That's what I assumed. I figured that you had taken it down intentionally. 

Oh, and Totmacher and anyone else still interested in getting ahold of the video, I will respect Em's privacy, and not distribute it at all, even privately. Sorry, guys. I hadn't even meant to keep the thing, and only thought of checking my download cache when I saw that this thread was still going. 

But if you still wanted to leave me a paper bag filled with money somewhere, I wouldn't object.


----------



## Stealth (Oct 25, 2005)

*puts on cutesy-fase*


Puh-Leaassseeeee???


----------



## Totmacher (Oct 26, 2005)

bluetech said:


> That's what I assumed. I figured that you had taken it down intentionally.
> 
> Oh, and Totmacher and anyone else still interested in getting ahold of the video, I will respect Em's privacy, and not distribute it at all, even privately. Sorry, guys. I hadn't even meant to keep the thing, and only thought of checking my download cache when I saw that this thread was still going.
> 
> But if you still wanted to leave me a paper bag filled with money somewhere, I wouldn't object.

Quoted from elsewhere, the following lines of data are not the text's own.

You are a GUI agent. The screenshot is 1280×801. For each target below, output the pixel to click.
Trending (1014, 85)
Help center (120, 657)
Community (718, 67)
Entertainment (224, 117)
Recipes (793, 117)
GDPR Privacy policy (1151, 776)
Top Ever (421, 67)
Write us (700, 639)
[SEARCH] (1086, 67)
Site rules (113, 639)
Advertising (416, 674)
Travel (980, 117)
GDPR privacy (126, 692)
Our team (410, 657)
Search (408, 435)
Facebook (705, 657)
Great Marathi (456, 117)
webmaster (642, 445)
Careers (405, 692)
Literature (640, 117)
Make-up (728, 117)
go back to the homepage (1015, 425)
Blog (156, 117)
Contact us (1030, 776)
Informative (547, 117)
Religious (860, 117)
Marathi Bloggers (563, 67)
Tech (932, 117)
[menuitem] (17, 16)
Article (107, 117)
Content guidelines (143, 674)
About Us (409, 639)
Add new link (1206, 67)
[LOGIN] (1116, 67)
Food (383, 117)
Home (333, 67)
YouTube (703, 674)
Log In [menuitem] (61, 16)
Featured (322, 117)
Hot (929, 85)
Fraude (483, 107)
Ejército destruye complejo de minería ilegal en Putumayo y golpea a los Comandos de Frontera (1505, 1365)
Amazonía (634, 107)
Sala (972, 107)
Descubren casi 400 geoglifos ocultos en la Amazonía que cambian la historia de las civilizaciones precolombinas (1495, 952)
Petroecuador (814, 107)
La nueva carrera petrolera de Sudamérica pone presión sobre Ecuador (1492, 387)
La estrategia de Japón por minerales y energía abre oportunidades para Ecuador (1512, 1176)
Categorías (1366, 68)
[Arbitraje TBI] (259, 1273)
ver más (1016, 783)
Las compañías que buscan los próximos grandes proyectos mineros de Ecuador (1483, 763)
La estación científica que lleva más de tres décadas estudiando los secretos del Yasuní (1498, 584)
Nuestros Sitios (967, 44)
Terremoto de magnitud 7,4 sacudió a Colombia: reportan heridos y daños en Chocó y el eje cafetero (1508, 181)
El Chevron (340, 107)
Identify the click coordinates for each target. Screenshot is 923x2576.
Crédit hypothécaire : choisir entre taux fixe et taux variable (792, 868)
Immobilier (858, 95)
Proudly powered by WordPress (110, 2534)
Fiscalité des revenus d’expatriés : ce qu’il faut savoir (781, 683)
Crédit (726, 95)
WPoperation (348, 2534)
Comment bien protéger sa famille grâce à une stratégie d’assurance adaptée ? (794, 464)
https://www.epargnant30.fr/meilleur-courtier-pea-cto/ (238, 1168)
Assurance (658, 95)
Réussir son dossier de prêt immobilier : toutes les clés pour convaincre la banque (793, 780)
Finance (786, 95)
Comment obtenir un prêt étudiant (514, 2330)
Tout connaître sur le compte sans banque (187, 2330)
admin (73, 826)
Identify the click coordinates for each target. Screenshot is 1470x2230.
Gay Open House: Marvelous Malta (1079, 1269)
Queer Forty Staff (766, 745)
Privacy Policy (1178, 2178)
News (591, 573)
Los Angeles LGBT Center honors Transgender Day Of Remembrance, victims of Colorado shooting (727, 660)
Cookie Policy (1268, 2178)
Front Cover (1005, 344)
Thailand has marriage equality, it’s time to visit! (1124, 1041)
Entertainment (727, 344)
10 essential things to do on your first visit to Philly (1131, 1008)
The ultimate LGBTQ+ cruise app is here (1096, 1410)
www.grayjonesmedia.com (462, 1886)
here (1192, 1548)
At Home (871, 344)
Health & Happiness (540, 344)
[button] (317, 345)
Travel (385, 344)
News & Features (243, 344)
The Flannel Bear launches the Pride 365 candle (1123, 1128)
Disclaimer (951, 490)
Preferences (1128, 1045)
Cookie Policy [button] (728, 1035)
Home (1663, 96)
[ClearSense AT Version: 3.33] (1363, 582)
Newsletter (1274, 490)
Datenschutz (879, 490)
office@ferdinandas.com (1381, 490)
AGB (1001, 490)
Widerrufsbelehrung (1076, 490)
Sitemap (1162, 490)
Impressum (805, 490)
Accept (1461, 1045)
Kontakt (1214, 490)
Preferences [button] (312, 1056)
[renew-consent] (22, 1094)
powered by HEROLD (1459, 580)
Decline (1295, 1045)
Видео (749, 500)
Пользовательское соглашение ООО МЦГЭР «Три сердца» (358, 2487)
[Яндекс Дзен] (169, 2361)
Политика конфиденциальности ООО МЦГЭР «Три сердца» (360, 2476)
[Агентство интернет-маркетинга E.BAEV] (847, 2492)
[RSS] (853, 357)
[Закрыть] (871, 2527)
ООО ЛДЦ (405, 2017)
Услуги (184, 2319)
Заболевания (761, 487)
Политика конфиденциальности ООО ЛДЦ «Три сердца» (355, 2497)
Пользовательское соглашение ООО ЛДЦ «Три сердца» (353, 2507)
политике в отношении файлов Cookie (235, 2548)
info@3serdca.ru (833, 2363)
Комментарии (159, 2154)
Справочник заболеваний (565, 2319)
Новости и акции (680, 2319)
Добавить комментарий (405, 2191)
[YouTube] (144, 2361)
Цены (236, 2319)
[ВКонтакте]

I figured you wouldn't, but there is a paper bag full of cash here that's just gonna have to go back to the bank...  Sorry, em. You're just too cute for my own good sometimes


----------



## bluetech (Oct 26, 2005)

Perhaps as a consolation, if she feels up to it CurvyEm could produce other videos graced with her beauty for private screenings here at Dimensions? 

Just a suggestion.


----------



## AnnMarie (Oct 26, 2005)

I have closed this thread at Em's request. She doesn't want the video reposted, or to have it keep coming up again and again... so closed it is, hope you enjoyed it while it was there!


----------